[RECORD SET — start]
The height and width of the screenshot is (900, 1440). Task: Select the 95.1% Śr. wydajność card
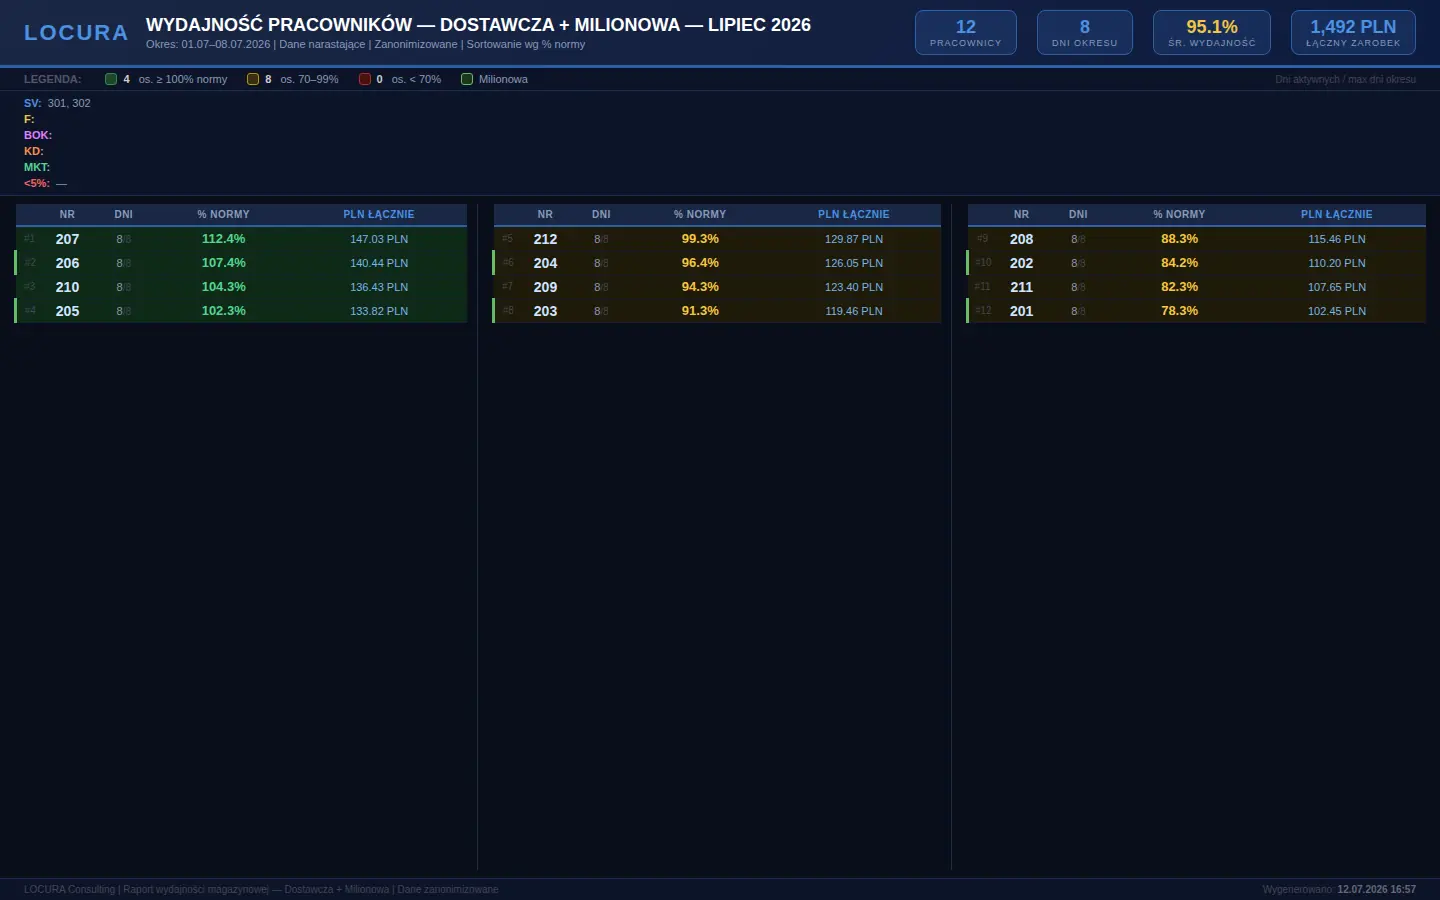pyautogui.click(x=1212, y=33)
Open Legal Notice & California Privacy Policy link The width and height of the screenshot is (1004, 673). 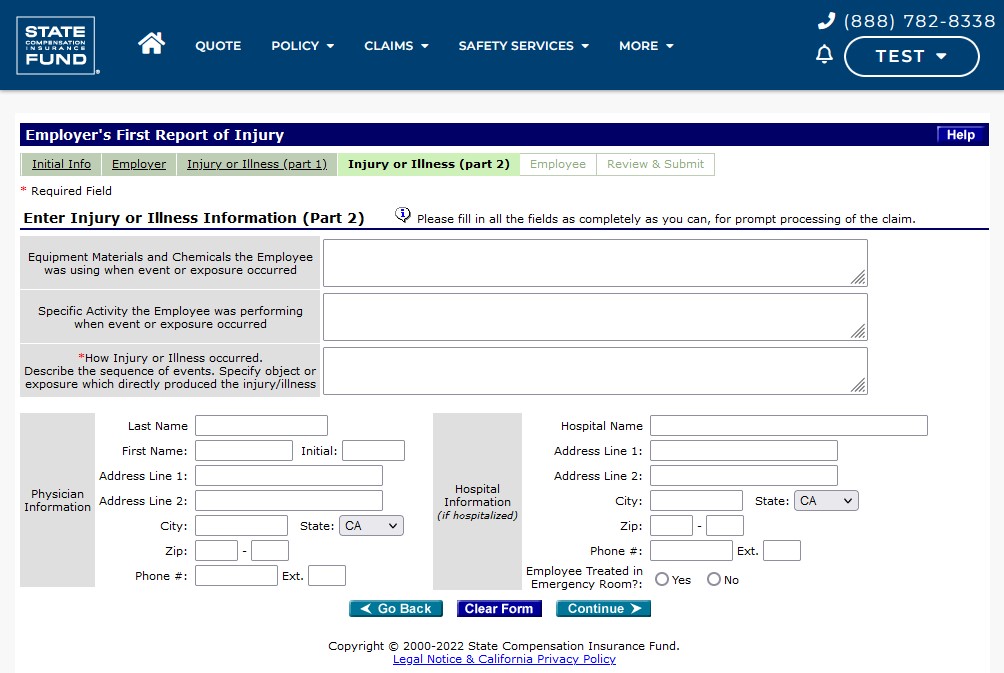point(504,660)
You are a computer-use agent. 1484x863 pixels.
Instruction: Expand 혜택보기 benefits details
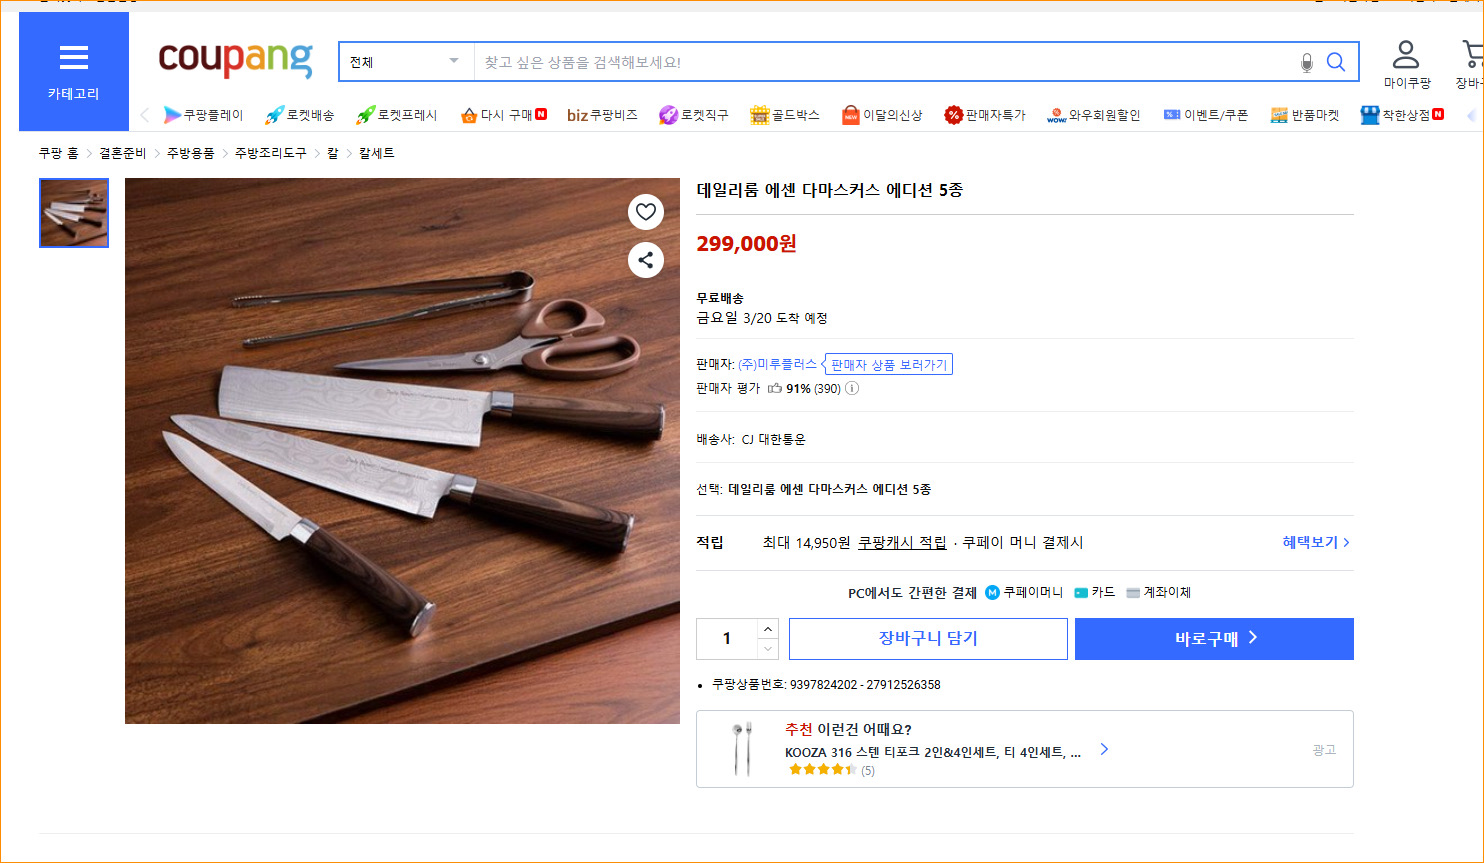(x=1315, y=542)
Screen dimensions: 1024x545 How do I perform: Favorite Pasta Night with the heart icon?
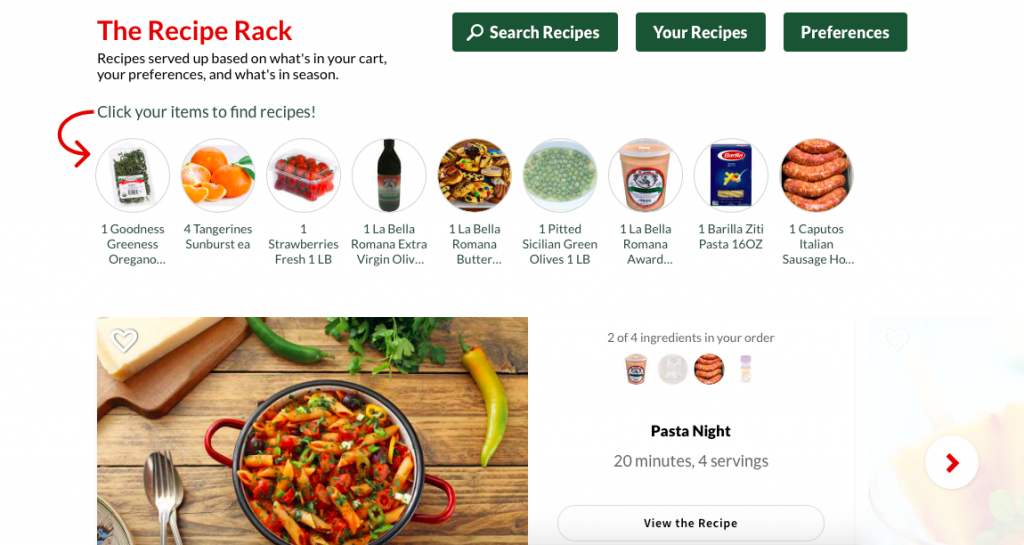124,340
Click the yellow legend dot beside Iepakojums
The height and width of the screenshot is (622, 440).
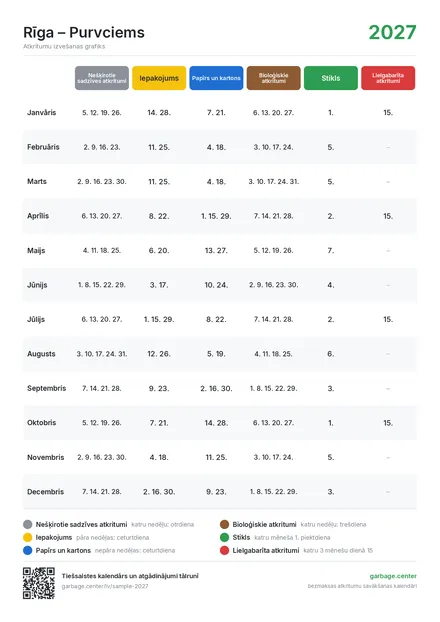[27, 538]
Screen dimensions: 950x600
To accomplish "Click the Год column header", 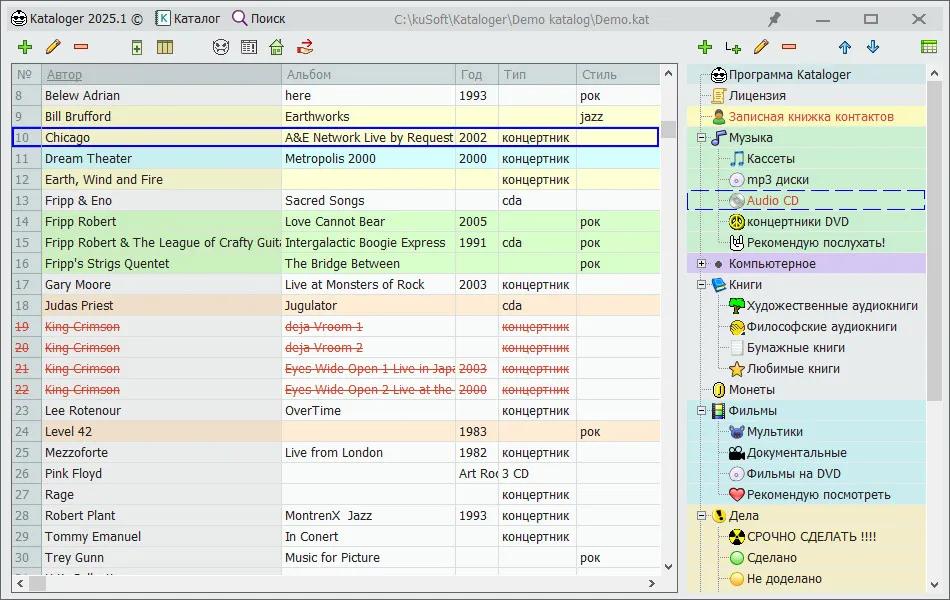I will click(x=471, y=75).
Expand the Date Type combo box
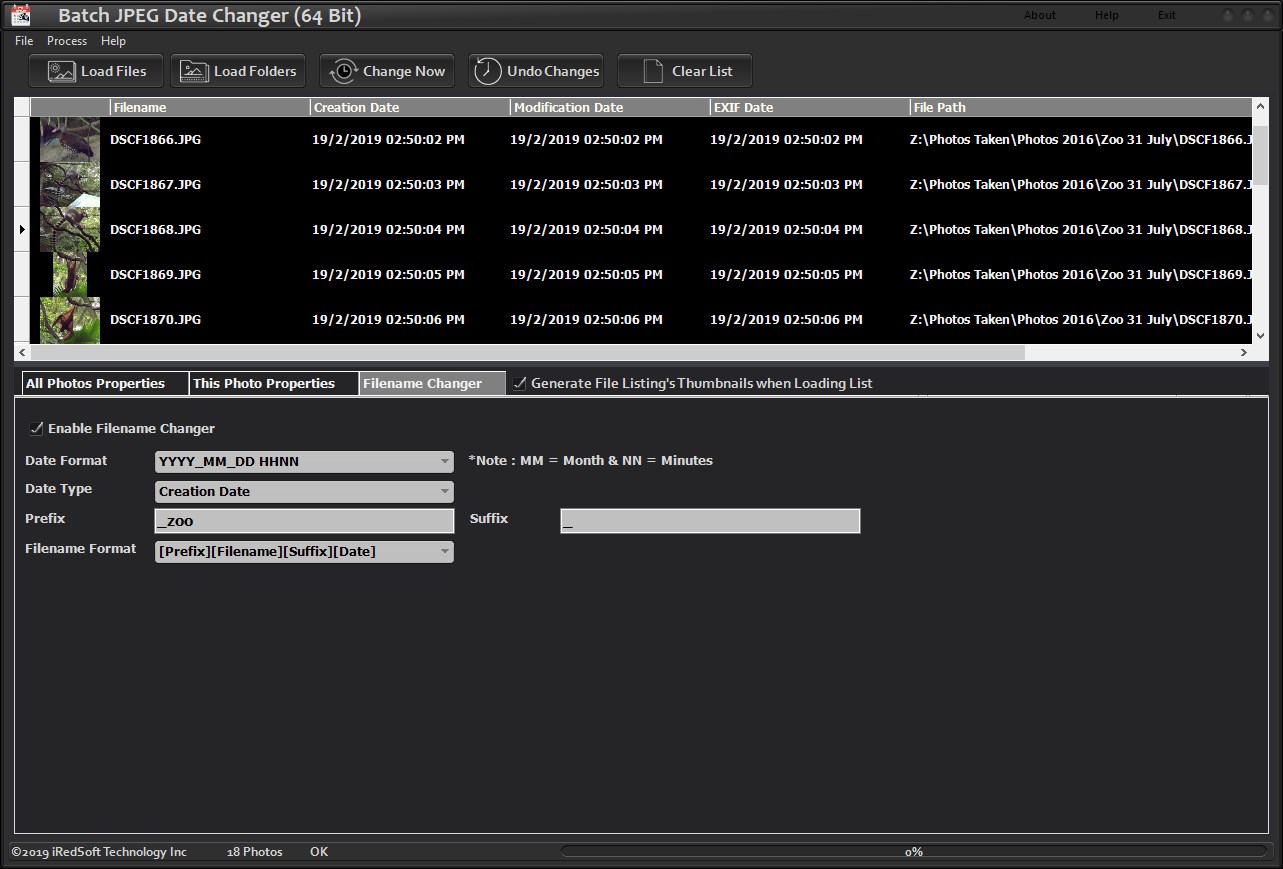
[RECORD SET — finish]
Retype the lines above exactly as they appear, from the line containing "Screen dimensions: 1024x545" through the line containing "Screen dimensions: 950x600", and leave out any pictures.

### FINAL ANSWER
Screen dimensions: 1024x545 How do I perform: Favorite Pasta Night with the heart icon?
124,340
Click the yellow legend dot beside Iepakojums
The height and width of the screenshot is (622, 440).
[27, 538]
Screen dimensions: 950x600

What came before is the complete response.